The following is part of Raptors Republic’s series of pieces reviewing the season for the Toronto Raptors. You can find all the pieces in the series here.
A disappointing season, ending in defeat to a child's screams, results in pointed fingers. Nick Nurse seemed halfway out the door before the season even ended. Masai Ujiri and Bobby Webster were upset about that -- justifiably -- but they didn't do their part to address the team's issues during the year. The players, of course, were the ones who didn't play defense for the half the season, couldn't shoot, and missed more free throws than prime Shaq in the lone game with significance. So, yeah. Fingers pointing every which way.
The Raptors entered the season with a possession-focused strategy that was more a Band-Aid for weaknesses than a light-years-ahead advantage. And to prove the point, despite the year being a middling one, the strategy worked! I wrote this after the season ended:
Toronto attempted a ridiculous 737 more field-goal attempts than their opponents, the fourth-most in history and most of this millennium. (Their net field-goal margin was even 183 higher than it was the year prior.)

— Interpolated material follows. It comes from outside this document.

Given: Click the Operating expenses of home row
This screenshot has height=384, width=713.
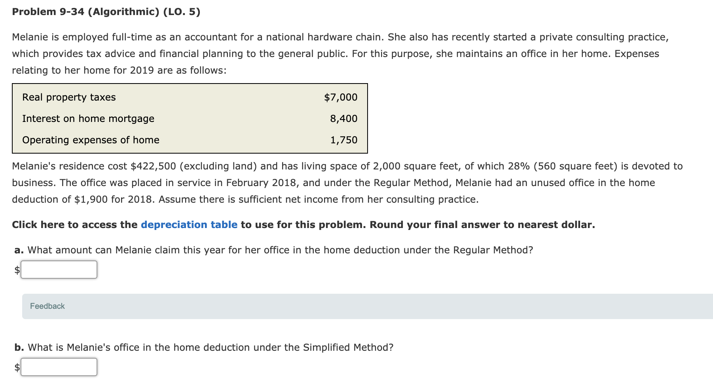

And yet the season on the whole was far from a success. Toronto's front office started its failures early; by running it back with a roster that was fatally flawed in its lack of center, it bet an entire year of core development and team-building on ... Precious Achiuwa's jumper? That's a difficult bet to cash, particularly when the coach was so unwilling to give young players room to grow. It's possible that had Toronto entered the 2022-23 season by addressing its flaws (which were made clear in the season prior), things would be very different as of this writing.
Instead, the team added another wing in Otto Porter jr. last offseason and little else. No center. No backup point guard. No Porter, even. Standing pat was perhaps the riskiest option for Toronto -- particularly with the clock ticking on the team's financial future, with so many crucial players due for raises in the coming two offseasons.
Meanwhile, Nick Nurse started the season without momentum. A clutch win on opening night against the Cleveland Cavaliers was fantastic, but then Toronto lost close and winnable games to the Brooklyn Nets and Miami Heat. Only two games into the season, the team was already relying on late comebacks and playing its starters huge minutes -- with them logging 21 minutes together and losing their minutes. Ill omens, indeed.